Türkiye Büyük Millet Meclisi’nde, Ak Parti’nin hazırladığı yeni anayasa taslağının ilk 18 maddesi MHP’nin desteğiyle kabul edildi. Sırada 2. tur var. Sonra da referandum gözüküyor. Tabiî bu süre zarfında ne kahpelikler, ne ihanetler yaşayacağımızı ömrü olan görecek.
Yeni anayasa, yeni sistem üzerine yazdığım yazılarda teferruattan önce hangi ruhla mevzuya yaklaşılması gerektiği üzerinde durdum.
Tam 1 sene önce yayımlanan “Ahlâk ve Sistem” başlıklı makalemde, “Sistem kurarken ilk önce insan tanımlanır. Tanımlamanın ardından, sistem kurucularının inançlarından doğan ahlâki yapı da sistemin zemini oluşturur. İşte bu zemin üzerinden sistem örülür.” demişim.
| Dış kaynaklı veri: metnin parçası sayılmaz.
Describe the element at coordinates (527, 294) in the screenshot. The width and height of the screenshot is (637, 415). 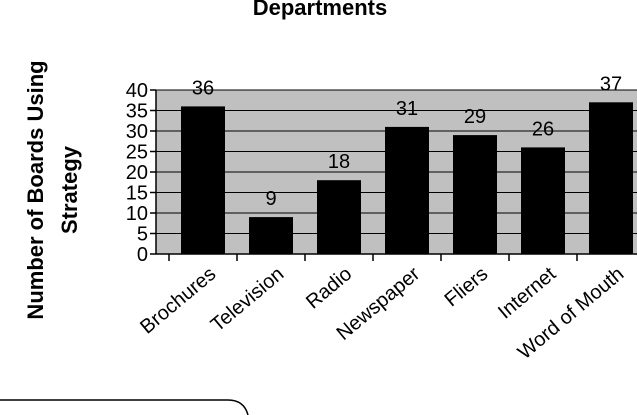
I see `category-label: Internet` at that location.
Mezkûr yazımdan bir önceki makalede ise (Başkanlık Sistemine Giriş) Dr. Mustafa Merter’in anlatımıyla Batı’nın insanı “aslı kötü ve kaostur” tanımlamasını aktarıp yeni sistem kurma yoluna köklerimizden neşet eden bir dünya görüşüyle çıkılması gerektiğini vurgulamışım.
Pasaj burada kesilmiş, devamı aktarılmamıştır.